Quattro anni di turbolenza: la diaspora dei pentastellati
Correva l’anno 2018. Dopo il grande exploit di cinque anni prima, quando il Movimento 5 stelle entrava per la prima volta in Parlamento con un consenso elettorale del 25%, prima forza politica nel nostro paese, la sua performance migliorò ancora, arrivando quasi al 33% dei voti. Un successo mai riscontrato in tutta la storia politica italiana. Nemmeno Berlusconi riuscì a tanto, nonostante il suo impero economico e mediatico. Una sorta di rivoluzione che concludeva un ventennio di sostanziale equilibrio bipolare, con la costante alternanza – da una elezione all’altra, dal 1994 al 2008 – tra governi di centrodestra e di centrosinistra.

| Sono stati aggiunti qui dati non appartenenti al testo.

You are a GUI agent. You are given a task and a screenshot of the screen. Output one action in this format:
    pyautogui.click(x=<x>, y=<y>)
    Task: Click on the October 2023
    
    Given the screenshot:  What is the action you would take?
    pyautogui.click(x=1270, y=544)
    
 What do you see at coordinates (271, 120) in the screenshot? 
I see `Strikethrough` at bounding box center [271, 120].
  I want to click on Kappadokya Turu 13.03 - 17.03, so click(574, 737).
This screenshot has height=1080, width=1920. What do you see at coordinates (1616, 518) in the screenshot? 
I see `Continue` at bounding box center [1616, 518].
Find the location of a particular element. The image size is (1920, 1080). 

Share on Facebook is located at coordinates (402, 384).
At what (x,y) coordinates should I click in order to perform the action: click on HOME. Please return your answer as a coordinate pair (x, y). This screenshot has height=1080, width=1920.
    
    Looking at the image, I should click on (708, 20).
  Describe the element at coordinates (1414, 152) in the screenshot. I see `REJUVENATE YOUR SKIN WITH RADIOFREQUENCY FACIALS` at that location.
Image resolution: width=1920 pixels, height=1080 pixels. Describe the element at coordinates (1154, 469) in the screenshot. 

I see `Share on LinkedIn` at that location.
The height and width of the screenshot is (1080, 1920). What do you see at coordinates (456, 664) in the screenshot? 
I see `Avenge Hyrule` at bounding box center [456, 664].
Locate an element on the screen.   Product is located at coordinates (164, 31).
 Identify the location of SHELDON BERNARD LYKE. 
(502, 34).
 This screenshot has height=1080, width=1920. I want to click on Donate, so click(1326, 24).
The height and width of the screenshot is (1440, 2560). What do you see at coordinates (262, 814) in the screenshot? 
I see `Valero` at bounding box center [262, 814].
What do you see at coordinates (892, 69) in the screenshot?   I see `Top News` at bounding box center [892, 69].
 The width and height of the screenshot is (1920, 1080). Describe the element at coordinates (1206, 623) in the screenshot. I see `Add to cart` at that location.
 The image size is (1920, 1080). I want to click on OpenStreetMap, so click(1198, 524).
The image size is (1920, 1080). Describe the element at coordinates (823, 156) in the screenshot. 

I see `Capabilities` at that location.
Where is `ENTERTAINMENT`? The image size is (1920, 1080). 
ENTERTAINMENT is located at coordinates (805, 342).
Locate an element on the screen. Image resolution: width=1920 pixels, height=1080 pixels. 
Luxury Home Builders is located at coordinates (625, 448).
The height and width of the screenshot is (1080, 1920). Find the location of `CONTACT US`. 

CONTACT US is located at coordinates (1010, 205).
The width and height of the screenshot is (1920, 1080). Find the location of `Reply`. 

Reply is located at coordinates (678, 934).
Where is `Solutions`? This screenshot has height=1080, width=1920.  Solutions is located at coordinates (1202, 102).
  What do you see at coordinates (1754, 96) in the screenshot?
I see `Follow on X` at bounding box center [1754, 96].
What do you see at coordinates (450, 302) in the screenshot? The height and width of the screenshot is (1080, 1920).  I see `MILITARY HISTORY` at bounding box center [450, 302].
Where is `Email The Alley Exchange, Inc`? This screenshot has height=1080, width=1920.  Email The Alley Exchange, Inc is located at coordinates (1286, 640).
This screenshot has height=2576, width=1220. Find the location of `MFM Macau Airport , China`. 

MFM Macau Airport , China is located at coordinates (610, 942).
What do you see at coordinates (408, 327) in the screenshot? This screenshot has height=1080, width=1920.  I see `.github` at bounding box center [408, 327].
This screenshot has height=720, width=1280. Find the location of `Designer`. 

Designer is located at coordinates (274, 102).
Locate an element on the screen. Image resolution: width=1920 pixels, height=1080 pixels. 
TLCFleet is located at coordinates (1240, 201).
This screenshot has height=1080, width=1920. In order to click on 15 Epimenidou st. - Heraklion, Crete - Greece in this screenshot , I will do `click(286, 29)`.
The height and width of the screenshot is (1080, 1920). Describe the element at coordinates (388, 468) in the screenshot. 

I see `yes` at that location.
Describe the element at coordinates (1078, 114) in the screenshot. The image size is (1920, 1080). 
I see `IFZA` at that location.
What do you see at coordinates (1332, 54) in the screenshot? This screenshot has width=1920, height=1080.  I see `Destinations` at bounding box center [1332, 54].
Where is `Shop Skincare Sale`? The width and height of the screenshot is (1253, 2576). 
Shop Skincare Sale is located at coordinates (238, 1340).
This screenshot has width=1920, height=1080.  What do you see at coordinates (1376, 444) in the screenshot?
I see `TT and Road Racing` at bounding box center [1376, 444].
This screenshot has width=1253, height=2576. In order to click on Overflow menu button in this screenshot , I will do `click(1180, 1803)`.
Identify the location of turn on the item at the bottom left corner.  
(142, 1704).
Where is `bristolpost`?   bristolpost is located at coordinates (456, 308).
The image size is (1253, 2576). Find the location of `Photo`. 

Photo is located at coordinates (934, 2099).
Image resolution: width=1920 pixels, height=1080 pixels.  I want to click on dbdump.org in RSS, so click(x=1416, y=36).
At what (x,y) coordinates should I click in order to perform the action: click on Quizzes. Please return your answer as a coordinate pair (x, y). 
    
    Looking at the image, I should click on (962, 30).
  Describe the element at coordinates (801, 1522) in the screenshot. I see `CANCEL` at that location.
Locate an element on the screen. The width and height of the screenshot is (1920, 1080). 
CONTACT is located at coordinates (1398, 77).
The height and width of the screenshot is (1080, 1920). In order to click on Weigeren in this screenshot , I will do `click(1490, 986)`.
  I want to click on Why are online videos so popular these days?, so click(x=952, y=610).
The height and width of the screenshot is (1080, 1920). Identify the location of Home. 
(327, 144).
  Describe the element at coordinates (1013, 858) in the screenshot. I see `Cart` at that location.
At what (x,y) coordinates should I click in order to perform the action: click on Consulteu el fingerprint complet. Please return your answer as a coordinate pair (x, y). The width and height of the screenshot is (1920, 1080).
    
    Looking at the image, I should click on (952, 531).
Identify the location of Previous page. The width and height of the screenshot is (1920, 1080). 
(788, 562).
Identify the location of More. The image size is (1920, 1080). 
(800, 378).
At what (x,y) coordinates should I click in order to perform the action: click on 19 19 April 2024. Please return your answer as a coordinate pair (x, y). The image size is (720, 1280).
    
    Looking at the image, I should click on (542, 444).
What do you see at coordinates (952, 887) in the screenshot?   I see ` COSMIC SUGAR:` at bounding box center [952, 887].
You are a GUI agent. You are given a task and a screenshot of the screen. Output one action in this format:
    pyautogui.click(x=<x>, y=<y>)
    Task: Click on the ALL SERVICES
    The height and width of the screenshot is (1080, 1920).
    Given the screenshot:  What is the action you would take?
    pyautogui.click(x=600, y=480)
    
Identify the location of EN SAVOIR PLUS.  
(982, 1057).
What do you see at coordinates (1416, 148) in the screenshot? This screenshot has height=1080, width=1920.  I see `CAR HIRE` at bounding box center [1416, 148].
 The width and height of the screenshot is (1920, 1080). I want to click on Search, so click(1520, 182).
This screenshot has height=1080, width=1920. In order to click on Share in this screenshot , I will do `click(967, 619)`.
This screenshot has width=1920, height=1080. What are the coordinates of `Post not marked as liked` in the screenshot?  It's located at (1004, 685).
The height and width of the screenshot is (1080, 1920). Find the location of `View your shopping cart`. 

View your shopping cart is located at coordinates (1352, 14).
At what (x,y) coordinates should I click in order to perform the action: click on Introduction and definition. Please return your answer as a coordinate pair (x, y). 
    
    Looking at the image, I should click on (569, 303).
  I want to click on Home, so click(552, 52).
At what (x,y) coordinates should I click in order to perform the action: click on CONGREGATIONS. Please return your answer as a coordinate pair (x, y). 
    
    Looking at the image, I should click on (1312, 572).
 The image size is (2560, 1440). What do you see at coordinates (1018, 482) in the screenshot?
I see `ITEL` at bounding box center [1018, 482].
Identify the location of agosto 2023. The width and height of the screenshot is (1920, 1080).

Pareva davvero l’inizio di un mondo nuovo, caratterizzato da una forza politica che si proponeva dichiaratamente di cambiare l’ormai asfittico panorama politico-parlamentare con una iniezione di modernità, non ultimo con l’ausilio della Rete e di un personale giovane e distante anni-luce dai vecchi mestieranti della politica.
Il Movimento 5 stelle, combinando in maniera inedita un po’ di populismo e un po’ di innovazione tecnologica, diventava il punto di riferimento di elettori stanchi della politica tradizionale, ormai stufi delle vetuste contrapposizioni ideologiche tra destra e sinistra, senza che si riuscisse a fare significativi passi in avanti al paese, nella risoluzione degli endemici immobilismi di fondo, nello svecchiamento delle strutture sociali.
Quegli elettori ci hanno creduto, per qualche anno ancora, hanno atteso i grandi mutamenti promessi dagli esecutivi con il Movimento come protagonista, prima con la destra e poi con la sinistra al governo. Poi, parallelamente ad una buona percentuale di eletti, anche molti degli elettori se ne sono andati, un po’ delusi, un po’ perplessi, un po’ insoddisfatti, cercando altri lidi.
Dunque, dal 33% delle politiche 2018, si è passati prima al 17% delle Europee 2019 (quasi dimezzati) e poi alle attuali stime sulle intenzioni di voto, che vedono il M5s intorno al 13-14%. In pratica, in quattro anni, il Movimento ha perduto per strada quasi il 60% del proprio elettorato. Così come era stata davvero impressionante l’ascesa, altrettanto impressionante è stata la discesa verso la quarta posizione, nel ranking delle forze politiche.
E dove sono finiti quegli elettori che avevano così fortemente creduto nella loro proposta e nel loro ruolo inedito nello scenario partitico? Soltanto un terzo circa gli è rimasto fedele. Si tratta di uno dei tassi di fedeltà più basso mai registratosi nel breve volgere, appunto, di quattro anni. La maggior parte dei fuoriusciti (oltre il 22%) è andata verso destra, in particolare verso i Fratelli d’Italia, transitando provvisoriamente dalla Lega in occasione delle Europee e approdando poi definitivamente nel partito di Giorgia Meloni. Pochi, molto pochi hanno scelto il Partito Democratico (poco più del 4%) o altre forze di centro-sinistra o di sinistra.
La maggioranza relativa del 40% è (tornata) verso l’astensionismo o l’indecisione, in qualche modo confermando la profezia originaria di Beppe Grillo, che intendeva dare una voce con la sua creatura a coloro che, insoddisfatti della politica della “casta”, si sarebbero tenuti lontani dalle urne. E che ora resteranno di nuovo a casa, delusi dalle loro scelte di cinque anni orsono.
Talmente delusi che, oggi, il loro giudizio sul Movimento 5 stelle appare nettamente negativo: solo il 15% tra loro, al pari di chi è andato verso destra, ne dà infatti una valutazione positiva. Non si salva nemmeno il nuovo leader del M5s: Giuseppe Conte, molto amato quando era Presidente del Consiglio, viene ora giudicato positivamente solo da poco meno del 30% dei protagonisti della diaspora.
Un grande avvenire dietro le spalle, per lui e per il Movimento.